Duluth Police Chief Mike Tusken was an adult when he learned his family's shameful connection to the most racist chapter in his city's history.
Duluth Police Chief Mike Tusken's relative told the lie that incited the 1920 lynchings
Tusken was an adult when he learned his family's shameful connection to the most racist chapter in his city's history.
Elias Clayton, Elmer Jackson and Isaac McGhie were lynched by a mob on June 15, 1920, because Irene Tusken lied about being raped. She was the police chief's paternal great-aunt.
The lawman doesn't run from this awful piece of family history.
"I didn't find out until I was early 30s," Tusken told me in an interview. "My mother talked to the matriarch of the family and she said But we'll never speak about this again. It was really a source of shame and great embarrassment having your family involved in what would truly be the darkest day in Duluth's history. People didn't talk about it. Kind of a missed opportunity but I don't think unique to that era. I think nowadays what a tremendous opportunity it would be to tell that story. … It's given me and my wife some opportunities to talk to our kids. You hope to never repeat the sins of the past."
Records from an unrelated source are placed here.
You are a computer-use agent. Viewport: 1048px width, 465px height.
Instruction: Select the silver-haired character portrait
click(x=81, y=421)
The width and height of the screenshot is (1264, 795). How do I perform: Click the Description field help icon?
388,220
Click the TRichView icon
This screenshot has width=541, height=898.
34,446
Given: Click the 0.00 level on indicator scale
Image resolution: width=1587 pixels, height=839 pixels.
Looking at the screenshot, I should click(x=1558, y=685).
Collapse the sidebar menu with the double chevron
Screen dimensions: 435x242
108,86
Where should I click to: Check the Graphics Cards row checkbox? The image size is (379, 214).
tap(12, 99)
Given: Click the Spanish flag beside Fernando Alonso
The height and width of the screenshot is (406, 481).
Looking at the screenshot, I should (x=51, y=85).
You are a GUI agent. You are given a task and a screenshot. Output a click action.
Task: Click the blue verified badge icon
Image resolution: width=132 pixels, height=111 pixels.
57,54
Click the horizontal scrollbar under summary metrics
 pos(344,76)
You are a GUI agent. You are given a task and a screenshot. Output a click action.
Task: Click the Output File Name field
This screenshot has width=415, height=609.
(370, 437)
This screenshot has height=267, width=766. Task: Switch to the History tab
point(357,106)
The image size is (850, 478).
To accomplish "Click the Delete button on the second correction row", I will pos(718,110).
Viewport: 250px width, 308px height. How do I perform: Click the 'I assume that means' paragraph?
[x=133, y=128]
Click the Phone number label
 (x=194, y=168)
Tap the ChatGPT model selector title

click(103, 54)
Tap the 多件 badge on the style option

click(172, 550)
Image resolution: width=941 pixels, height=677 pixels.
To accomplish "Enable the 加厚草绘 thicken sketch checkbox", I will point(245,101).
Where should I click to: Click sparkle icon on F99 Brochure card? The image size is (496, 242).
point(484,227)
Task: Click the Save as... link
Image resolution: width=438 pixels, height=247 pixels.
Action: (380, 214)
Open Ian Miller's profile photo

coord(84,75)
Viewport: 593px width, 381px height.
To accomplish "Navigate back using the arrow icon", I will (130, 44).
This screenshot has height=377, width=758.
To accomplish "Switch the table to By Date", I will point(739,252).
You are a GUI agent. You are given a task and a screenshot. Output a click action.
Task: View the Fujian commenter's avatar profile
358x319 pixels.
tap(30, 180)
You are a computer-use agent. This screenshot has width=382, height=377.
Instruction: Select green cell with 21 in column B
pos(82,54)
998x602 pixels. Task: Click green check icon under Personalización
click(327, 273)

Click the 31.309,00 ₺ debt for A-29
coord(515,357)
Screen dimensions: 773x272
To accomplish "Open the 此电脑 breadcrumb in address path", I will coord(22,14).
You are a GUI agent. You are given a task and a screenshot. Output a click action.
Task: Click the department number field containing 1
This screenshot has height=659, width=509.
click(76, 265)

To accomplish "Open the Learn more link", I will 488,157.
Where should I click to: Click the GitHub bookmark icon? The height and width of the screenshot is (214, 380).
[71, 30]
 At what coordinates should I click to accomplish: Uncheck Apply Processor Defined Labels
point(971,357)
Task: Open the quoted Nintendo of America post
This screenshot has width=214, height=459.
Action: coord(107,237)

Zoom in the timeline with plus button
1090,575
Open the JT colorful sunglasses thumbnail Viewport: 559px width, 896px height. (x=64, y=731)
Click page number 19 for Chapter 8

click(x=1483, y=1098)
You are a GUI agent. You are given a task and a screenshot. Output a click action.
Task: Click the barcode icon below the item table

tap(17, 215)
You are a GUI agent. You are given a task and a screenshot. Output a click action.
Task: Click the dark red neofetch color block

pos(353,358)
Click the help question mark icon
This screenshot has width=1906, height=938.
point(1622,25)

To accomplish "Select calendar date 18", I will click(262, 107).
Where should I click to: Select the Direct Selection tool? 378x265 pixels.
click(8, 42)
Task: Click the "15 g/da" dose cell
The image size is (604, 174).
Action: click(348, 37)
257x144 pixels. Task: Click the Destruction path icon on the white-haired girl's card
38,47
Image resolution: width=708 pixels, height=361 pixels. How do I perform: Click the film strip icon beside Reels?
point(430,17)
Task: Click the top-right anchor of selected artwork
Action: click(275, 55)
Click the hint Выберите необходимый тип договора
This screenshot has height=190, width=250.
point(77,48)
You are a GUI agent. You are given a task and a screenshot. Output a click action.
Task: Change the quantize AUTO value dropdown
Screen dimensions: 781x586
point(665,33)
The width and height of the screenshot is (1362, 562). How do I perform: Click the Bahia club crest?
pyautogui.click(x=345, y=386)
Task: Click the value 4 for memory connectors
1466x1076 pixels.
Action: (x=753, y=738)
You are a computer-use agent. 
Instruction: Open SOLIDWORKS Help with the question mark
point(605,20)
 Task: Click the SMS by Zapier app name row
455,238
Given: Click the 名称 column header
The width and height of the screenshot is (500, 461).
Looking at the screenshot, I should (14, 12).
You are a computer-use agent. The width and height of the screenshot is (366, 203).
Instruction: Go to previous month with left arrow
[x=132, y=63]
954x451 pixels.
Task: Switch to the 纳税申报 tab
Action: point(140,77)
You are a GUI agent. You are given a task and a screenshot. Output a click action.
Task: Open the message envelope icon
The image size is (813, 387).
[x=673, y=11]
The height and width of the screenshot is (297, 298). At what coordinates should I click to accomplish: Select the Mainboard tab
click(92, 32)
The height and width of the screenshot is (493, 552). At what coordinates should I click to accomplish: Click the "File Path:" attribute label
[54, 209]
Reflections on that and 21st century policing have brought Tusken to the conclusion that the most important trait in a cop is character, followed closely by "kindness, compassion and empathy."
Duluth has a monument to Clayton, Jackson and McGhie. Their murders are also consecrated at the National Memorial for Peace and Justice in Montgomery, Ala. The April opening of the Alabama monument, also referred to as the Lynching Memorial, drew a busload of people from Duluth. Tusken flew in for the event.
"The community wanted me to be there and I really wanted to be there," said Tusken. "It is so hard to look at. One of the first sights are signs about the slave trade. 'Slave trade' to me was something you read about in books but you don't tangibly see or feel or walk in the footsteps of people who either were slaves or slave traders. Even to walk into those areas really brought a sense of how significant the history was; bad history of this country."
The memorial and a companion museum are projects of attorney Bryan Stevenson, founder and executive director of the Equal Justice Initiative. At a sold-out Minneapolis Institute of Art engagement June 22, Stevenson is scheduled to discuss the role that museums can play in healing the traumatic vestiges of the Jim Crow era. "Art and Healing: In the Moment," an exhibition by Twin Cities artists moved by the fatal police shooting of Philando Castile, is at MIA Sunday through July 29.
Q: What are you doing to reduce biased policing?
A: Last year I brought in a national trainer on fair and impartial policing. Quite expensive. It was remarkably well received by our staff to get our people to say, "Listen, I have to be aware I have biases and that's OK, but how I act upon those is more important." Knowing the science and understanding it made people, I hope, think differently.
Q: Which of your priorities is proving tougher to implement: stopping the influx of heroin, addressing racial inequities, expanding community policing or hiring and promoting women?
A: Different priorities, different days sometimes. I took a job teaching community policing, not because I needed another job [laughs] and not because it pays well, but it is so important to have one-to-one contact with our students of color and females. As a result, I've been able to hire a number of them, so they have a foot in the door. The best people to do recruiting are the people in this building. I want to see us in high schools, recreational centers. We are about 92 percent white in Duluth, but the answers of how we're going to police with inclusivity is to have diversity in our police department. It is so important to me to diversify, to get more females. We have [fewer women] today than when I started. The heroin issue is, of course, big. Some days that's a priority.
Q: Are you surprised police officers have not become more careful given that there are cameras everywhere?
A: Yeah. Body-worn cameras are a game changer. They are never going to be perfect, [but] to me they are the most important innovation in policing since the portable radio. Our officers initially didn't want them; they said it's Big Brother. Now none of them would want to do this job without them.